One of Ireland’s leading broadcasters has called on Fine Gael and Fianna Fail to form a new coalition – at a remembrance service for Michael Collins.

Sports broadcaster and PR guru Bill O’Herlihy made the controversial comments at the annual Beal na Blath commemoration in Cork.

Speaking at the service in honor of Collins, the Irish Times reports that O’Herlihy called on the age old adversaries to come together and form the next government.

He said: “The coming together of Fine Gael and Fianna Fáil in some form would be the kind of dramatic clean sweep idea that inspired Michael Collins and his generation of politicians.

“The divisions of the Civil War have become a damaging anachronism and there is a disturbing and retrograde scenario that might arise if a Fianna Fáil and Sinn Féin coalition were to become a possibility.

“In that sense, I make the argument of the need for a sea-change but one that would have much to offer.”

The report says that O’Herlihy, a lifelong Fine Gael supporter and advisor to the party, asserted that in contradistinction to Sinn Féin, only Fine Gael and Fianna Fáil had the ‘proven trust of the people of this Republic over the past eighty years’.

He also claimed that the differences between the two right wing parties are ‘negligible’.

O’Herlihy continued: “Does it make any sense to have the major political parties tussling for power where, for so long, the width of a sheet of tissue paper scarcely separated their policies?

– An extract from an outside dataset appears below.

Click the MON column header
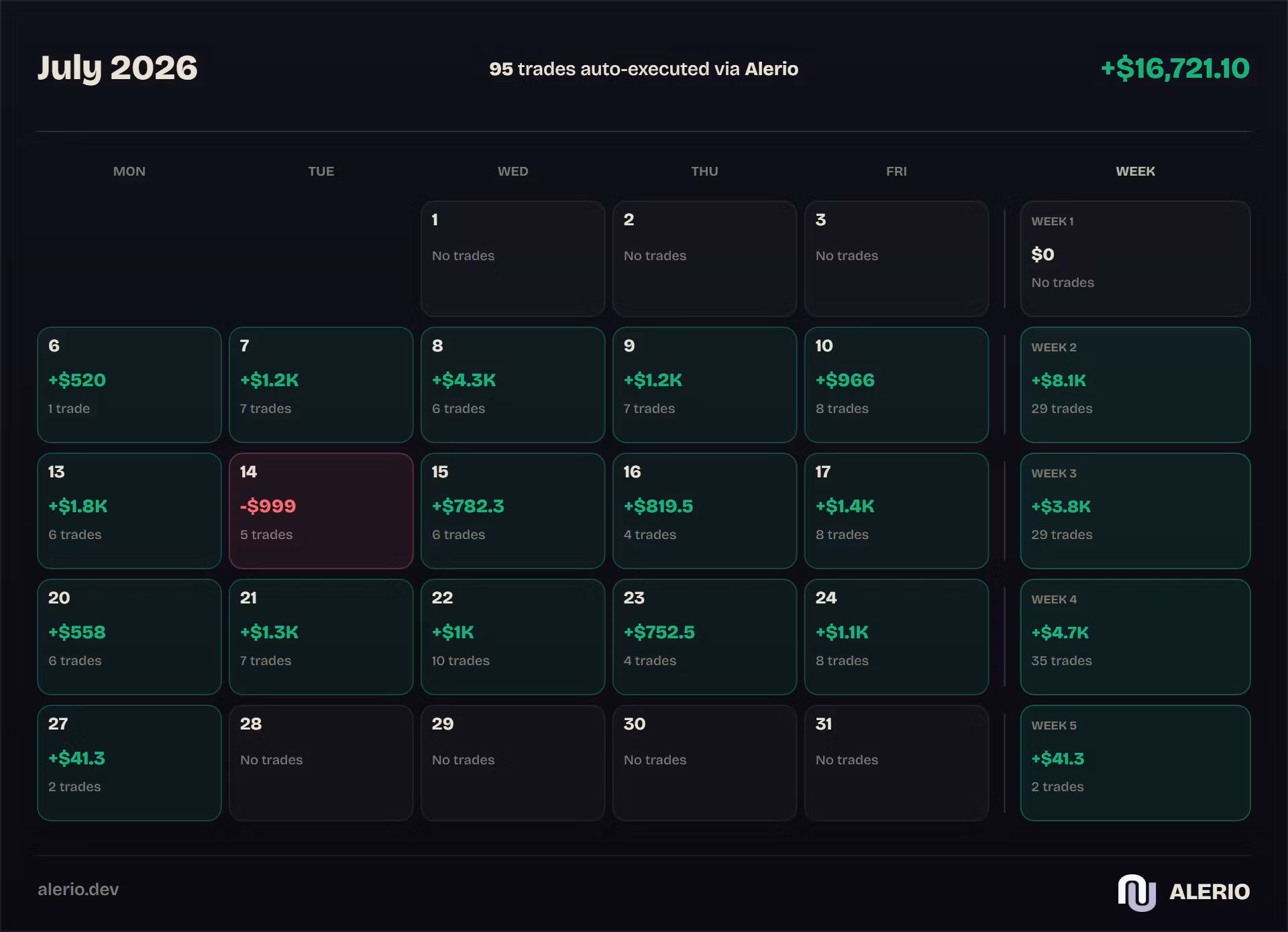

“How much more progress, how much more reform would be possible if senseless old historical divisions were eliminated from our politics?”

An audience of 500, including relatives of Mr Collins and Minister for Agriculture Simon Coveney, also heard O’Herlihy refer Collin’s early involvement with the GAA in London.

He said: “Collins was an effective midfielder and I suspect his temper would have seen him capture a few red cards if they had been invented at the time.

“However events from 1916 to the civil war were the preoccupations of yesteryear.

“There can only be so many rematches, there comes a time when old fights can no longer teach us any more lessons.

“In Ireland there is the paradox of having the two best-supported political parties at loggerheads for generations over passions played out eighty years ago.

“The vast majority of the people of Ireland have lost any real contact with that quarrel.”

O’Herlihy added that Collins had a vision of an Ireland where with growing prosperity, each received what each contributed.

He said: “Even in the best economic times, Ireland has never come close to achieving that.”